PASSAGE:
──────────

In 1982, Hein J.J. Wellens, MD, described characteristic patterns on electrocardiograms (ECG) that are indicative of critical stenosis of the left anterior descending coronary artery (LAD) and impending myocardial infarction.1 This pattern was found when patients were not experiencing chest pain, and it consists of symmetrical T-wave inversion that begins in the terminal portion of the T wave (Figure 1). These ST- and T-wave changes are typically present in leads V2 and V3, but they can involve other precordial leads as well. This pattern is known as Wellens syndrome or Wellens warning. 
Figure 1.
Example of the classic electrocardiographic pattern described by Hein J.J. Wellens, MD. This pattern indicates critical stenosis of the left anterior descending coronary artery.
Figure 1.
Example of the classic electrocardiographic pattern described by Hein J.J. Wellens, MD. This pattern indicates critical stenosis of the left anterior descending coronary artery.
Cardiac memory is another term describing characteristic ECG changes involving the ST and T waves. The concept was first reported in 1969 in relation to ventricular pacing.2 The term, however, was first introduced in 1982 by Rosenbaum et al.3 Cardiac memory involves reversible ST- and T-wave changes and is induced by an abnormality of the electrical activation pattern such as ventricular pacing or intermittent left bundle branch block (LBBB).1,4,5 
Wellens syndrome and the ECG pattern of LBBB-induced cardiac memory can appear similar, if not identical. However, one of these patterns carries the prognosis of an impending myocardial infarction, while the other is benign in nature. Therefore, it is clinically relevant to distinguish these 2 ECG patterns, when possible. The current case series review was conducted to identify how ECG changes from intermittent LBBB can mimic anterior ischemia.

──────────

LISTED RECORDS:
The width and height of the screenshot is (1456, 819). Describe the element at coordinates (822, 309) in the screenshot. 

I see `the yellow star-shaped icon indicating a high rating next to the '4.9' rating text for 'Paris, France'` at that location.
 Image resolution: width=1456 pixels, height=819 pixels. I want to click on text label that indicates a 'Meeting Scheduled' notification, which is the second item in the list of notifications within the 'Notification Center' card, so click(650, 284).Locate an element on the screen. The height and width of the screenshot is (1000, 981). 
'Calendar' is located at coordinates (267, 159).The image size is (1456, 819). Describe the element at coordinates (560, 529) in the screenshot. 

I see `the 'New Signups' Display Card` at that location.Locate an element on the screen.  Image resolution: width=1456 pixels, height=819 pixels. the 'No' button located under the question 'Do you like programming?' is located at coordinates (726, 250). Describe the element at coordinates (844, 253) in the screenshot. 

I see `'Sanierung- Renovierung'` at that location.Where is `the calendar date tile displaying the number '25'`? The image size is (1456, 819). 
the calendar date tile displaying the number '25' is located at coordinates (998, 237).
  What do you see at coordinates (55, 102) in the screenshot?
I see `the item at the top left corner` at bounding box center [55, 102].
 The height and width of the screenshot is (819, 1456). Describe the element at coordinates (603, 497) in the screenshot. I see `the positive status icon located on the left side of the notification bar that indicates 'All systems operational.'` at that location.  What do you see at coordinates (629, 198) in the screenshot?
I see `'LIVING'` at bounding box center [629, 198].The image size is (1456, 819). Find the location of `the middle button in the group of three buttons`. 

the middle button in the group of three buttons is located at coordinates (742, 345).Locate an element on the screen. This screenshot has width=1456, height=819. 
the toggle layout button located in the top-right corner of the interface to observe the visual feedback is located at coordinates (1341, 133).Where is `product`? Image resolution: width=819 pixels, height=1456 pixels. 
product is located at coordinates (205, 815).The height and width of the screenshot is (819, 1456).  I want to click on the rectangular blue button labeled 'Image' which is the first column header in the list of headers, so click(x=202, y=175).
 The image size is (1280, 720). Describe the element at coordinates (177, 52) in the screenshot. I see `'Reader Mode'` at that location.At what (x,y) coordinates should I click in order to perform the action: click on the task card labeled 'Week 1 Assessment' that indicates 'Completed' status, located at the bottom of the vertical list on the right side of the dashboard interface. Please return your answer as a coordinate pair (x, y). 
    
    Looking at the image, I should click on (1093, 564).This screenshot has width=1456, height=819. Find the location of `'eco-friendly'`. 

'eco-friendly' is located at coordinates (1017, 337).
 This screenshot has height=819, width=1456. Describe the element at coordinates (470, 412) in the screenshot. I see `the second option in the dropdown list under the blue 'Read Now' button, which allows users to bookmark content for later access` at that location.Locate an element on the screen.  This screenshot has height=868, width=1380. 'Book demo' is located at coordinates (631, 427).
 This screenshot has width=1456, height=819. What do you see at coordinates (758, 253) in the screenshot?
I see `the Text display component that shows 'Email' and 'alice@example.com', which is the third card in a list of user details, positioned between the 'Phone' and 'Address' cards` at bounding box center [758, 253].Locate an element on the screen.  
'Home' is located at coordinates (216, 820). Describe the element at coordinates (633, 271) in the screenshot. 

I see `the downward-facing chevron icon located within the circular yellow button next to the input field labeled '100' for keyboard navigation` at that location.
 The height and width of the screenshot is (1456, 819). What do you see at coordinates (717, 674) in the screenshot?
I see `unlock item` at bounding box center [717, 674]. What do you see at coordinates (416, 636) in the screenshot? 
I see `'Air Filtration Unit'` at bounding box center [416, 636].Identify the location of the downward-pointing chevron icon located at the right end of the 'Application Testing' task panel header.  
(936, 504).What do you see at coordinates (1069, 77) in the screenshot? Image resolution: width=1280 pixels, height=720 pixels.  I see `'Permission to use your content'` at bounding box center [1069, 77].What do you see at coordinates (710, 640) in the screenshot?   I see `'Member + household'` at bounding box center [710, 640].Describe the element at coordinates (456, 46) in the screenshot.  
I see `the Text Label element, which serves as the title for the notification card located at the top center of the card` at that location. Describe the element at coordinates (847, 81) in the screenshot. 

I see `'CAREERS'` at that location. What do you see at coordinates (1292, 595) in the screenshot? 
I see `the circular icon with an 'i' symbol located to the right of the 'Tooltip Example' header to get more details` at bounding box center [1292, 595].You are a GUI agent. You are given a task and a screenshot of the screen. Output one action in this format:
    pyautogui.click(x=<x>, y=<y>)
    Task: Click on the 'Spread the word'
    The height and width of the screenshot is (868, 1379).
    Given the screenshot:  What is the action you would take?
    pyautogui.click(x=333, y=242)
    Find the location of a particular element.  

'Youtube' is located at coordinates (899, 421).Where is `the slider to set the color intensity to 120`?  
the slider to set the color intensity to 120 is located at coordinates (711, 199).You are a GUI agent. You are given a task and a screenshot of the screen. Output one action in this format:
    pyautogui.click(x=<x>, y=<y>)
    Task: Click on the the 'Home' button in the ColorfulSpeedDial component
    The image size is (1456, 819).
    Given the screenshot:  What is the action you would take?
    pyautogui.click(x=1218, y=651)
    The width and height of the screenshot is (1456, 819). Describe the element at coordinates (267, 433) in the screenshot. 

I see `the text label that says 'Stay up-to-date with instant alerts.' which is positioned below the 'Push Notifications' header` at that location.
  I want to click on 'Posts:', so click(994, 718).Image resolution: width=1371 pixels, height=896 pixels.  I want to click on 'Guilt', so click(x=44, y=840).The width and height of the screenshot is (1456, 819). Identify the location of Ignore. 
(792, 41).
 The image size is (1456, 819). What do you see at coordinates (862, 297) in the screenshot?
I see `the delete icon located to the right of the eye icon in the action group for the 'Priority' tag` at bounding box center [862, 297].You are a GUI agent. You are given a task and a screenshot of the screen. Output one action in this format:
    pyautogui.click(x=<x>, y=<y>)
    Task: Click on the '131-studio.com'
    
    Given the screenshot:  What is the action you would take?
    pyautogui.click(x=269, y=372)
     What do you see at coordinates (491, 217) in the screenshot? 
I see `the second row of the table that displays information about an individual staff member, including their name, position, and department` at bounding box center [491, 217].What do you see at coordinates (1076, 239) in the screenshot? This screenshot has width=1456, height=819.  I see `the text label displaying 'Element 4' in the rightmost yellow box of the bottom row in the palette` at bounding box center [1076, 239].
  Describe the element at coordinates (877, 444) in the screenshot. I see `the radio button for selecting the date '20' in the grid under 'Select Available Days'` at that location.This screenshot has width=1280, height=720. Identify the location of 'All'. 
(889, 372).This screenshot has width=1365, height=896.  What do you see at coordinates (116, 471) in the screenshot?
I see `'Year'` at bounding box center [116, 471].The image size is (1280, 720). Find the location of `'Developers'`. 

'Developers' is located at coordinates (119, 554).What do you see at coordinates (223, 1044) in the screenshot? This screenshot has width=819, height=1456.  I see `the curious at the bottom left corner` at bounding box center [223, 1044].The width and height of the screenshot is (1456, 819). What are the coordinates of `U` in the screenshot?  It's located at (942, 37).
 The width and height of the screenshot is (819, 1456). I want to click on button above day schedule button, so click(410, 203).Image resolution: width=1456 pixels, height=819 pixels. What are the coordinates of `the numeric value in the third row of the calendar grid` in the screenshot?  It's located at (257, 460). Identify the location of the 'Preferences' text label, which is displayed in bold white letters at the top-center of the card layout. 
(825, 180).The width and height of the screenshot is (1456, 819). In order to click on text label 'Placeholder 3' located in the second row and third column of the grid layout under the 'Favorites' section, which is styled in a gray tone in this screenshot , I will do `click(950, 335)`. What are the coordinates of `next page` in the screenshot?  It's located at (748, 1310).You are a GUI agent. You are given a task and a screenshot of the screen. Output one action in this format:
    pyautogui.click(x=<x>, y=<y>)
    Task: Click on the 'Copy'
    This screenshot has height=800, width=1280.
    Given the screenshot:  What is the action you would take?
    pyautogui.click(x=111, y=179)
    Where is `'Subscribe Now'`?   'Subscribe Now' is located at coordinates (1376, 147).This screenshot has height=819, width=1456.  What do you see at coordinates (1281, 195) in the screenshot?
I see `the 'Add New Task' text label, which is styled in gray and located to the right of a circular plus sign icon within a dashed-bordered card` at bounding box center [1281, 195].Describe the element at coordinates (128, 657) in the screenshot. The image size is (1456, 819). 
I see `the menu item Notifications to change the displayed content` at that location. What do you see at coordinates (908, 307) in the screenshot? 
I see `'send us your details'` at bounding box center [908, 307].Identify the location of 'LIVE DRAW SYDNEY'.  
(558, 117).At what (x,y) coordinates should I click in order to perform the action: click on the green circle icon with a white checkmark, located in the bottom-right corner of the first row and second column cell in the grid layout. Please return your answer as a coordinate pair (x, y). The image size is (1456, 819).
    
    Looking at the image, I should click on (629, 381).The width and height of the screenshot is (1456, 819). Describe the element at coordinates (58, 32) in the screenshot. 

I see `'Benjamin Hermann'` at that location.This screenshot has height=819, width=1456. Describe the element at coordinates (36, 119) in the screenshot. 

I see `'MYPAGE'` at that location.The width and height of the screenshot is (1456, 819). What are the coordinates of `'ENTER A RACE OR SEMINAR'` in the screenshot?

──────────

TASK REQUIREMENTS:
a) List every name the passage on Wellens syndrome gives to a characteristic ECG pattern.
b) According to the passage on Wellens syndrome, why is it clinically relevant to tell Wellens syndrome apart from the ECG pattern of LBBB-induced cardiac memory?
The records play no part in the tasks on this passage.

ANSWERS GIVEN:
a)
Wellens syndrome
Wellens warning
Cardiac memory

b) The two patterns can appear similar or even identical. However, one carries the prognosis of an impending myocardial infarction, while the other is benign.